Wyrok dla Maleńczuka utrzymany w mocy

Krakowski Sąd Okręgowy utrzymał w mocy wyrok skazujący Macieja Maleńczuka wydany przez Sąd Rejonowy pierwszej instancji. Orzeczenie jest ostateczne i prawomocne.

Sprawa muzyka toczyła się wokół naruszenia przez niego nietykalności cielesnej działacza pro-life. W niższej instancji oskarżonego skazano na zapłatę grzywny w ramach zadośćuczynienia oraz pokrycie kosztów sądowych. Stronę oskarżenia reprezentującego poszkodowanego w całym procesie pełnili prawnicy Instytutu Ordo Iuris.

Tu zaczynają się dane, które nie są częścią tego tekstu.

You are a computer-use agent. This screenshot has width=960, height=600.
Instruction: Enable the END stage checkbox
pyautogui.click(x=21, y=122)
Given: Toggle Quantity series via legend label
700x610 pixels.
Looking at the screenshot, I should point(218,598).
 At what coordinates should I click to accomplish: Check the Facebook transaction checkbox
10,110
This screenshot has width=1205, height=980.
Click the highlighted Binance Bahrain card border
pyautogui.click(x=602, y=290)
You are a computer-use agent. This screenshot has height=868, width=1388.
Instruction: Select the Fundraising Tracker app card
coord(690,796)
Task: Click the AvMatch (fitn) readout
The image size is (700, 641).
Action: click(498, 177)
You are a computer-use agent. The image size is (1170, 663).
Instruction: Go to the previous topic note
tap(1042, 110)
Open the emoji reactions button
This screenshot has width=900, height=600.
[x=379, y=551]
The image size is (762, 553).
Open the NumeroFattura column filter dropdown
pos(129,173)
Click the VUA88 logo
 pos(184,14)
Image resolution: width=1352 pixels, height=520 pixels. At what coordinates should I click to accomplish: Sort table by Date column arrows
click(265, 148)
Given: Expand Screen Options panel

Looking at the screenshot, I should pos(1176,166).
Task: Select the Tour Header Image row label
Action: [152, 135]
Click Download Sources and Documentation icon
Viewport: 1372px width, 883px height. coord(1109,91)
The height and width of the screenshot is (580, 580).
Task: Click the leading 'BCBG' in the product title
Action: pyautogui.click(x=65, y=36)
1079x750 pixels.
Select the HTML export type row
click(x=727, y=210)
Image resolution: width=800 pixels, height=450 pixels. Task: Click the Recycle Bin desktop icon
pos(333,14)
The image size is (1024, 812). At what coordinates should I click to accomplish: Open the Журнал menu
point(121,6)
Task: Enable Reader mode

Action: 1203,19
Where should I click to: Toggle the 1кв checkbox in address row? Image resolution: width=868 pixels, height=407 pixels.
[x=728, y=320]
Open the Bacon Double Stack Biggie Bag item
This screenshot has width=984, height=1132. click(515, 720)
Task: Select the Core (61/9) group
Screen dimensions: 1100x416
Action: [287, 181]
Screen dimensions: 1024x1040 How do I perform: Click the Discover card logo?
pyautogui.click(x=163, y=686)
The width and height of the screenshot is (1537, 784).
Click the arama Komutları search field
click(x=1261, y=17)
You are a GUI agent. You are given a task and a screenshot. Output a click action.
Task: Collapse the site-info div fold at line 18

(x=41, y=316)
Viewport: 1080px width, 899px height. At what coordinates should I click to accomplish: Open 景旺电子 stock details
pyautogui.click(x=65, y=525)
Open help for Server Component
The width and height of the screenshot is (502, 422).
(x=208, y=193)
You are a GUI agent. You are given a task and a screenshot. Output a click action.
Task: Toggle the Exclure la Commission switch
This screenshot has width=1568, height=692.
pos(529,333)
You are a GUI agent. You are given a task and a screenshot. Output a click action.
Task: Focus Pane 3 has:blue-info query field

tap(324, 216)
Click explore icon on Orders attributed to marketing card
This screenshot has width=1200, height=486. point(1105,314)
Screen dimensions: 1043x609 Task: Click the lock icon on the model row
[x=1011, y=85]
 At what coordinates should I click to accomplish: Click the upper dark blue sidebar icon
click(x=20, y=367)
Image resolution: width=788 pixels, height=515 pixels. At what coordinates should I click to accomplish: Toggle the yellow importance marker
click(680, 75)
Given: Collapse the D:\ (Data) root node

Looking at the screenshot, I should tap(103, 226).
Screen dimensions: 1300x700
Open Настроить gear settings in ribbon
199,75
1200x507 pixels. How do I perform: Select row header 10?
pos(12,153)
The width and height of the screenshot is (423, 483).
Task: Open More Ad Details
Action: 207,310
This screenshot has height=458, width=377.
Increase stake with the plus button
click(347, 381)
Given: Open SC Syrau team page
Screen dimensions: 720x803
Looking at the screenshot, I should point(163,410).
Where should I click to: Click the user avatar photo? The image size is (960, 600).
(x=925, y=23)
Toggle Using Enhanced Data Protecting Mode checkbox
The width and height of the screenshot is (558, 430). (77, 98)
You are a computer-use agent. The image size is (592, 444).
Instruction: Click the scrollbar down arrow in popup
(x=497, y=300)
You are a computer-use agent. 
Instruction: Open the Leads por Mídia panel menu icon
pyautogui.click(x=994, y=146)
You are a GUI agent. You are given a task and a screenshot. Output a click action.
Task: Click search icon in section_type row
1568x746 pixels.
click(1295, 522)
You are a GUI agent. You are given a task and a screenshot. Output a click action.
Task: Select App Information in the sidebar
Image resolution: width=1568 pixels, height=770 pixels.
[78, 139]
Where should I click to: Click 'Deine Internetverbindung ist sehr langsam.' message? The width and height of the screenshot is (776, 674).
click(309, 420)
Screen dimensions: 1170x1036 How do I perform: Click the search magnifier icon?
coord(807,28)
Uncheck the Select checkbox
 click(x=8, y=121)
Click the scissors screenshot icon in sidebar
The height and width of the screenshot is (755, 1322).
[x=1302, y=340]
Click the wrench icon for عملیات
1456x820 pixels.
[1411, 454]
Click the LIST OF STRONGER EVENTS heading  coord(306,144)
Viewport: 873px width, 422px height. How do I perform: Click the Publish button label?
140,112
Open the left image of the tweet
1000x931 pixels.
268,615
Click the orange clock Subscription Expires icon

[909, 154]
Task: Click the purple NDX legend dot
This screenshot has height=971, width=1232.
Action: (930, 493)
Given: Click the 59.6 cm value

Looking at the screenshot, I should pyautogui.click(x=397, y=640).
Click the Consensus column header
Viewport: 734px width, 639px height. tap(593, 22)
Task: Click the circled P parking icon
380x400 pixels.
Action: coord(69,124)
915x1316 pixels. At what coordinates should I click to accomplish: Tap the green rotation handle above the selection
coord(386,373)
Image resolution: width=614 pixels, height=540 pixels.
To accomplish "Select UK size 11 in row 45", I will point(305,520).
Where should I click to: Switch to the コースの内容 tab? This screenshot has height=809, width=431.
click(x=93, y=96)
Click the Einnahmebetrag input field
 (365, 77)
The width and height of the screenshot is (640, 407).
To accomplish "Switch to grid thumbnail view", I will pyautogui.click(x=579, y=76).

Sytuacja, której dotyczyło postępowanie wydarzyła się w Krakowie 17 grudnia 2016 roku. Miały wówczas miejsce zgromadzenia środowisk pro-life oraz tzw. Komitetu Obrony Demokracji. W trakcie wydarzenia Maciej Maleńczuk niesprowokowany zaatakował jednego spośród działaczy z Fundacji Pro – prawo do życia. Muzyk wyrwał siłą transparent z rąk pokrzywdzonego po czym uderzył go w twarz i oddalił się z miejsca zajścia.

Postępowanie sądowe

Postępowanie sądowe zapoczątkował złożony w marcu 2017 roku pozew złożony do Sądu Rejonowego w Krakowie przez prawników Ordo Iuris reprezentujących pokrzywdzonego działacza. Obejmował on prywatny akt oskarżenia przeciw Maciejowi Maleńczukowi w sprawie popełnionego przestępstwa z art. 217 § 1 kodeksu karnego dotyczącego naruszenia cielesnej nietykalności powoda. W trakcie postępowania piosenkarz nie przyznał się do winy, choć przyznał, że doszło do konfrontacji. Według niego przyczyną była prowokacyjna treść antyaborcyjnych transparentów, oraz rzekomo użytym przez działacza pro-life obraźliwym słowom. Wolontariusz z Fundacji Pro z kolei zeznał, że to Maleńczuk bez wyraźnej przyczyny na niego krzyczał, a następnie wyrwał transparent, uderzył i uciekł pomiędzy zgromadzonych.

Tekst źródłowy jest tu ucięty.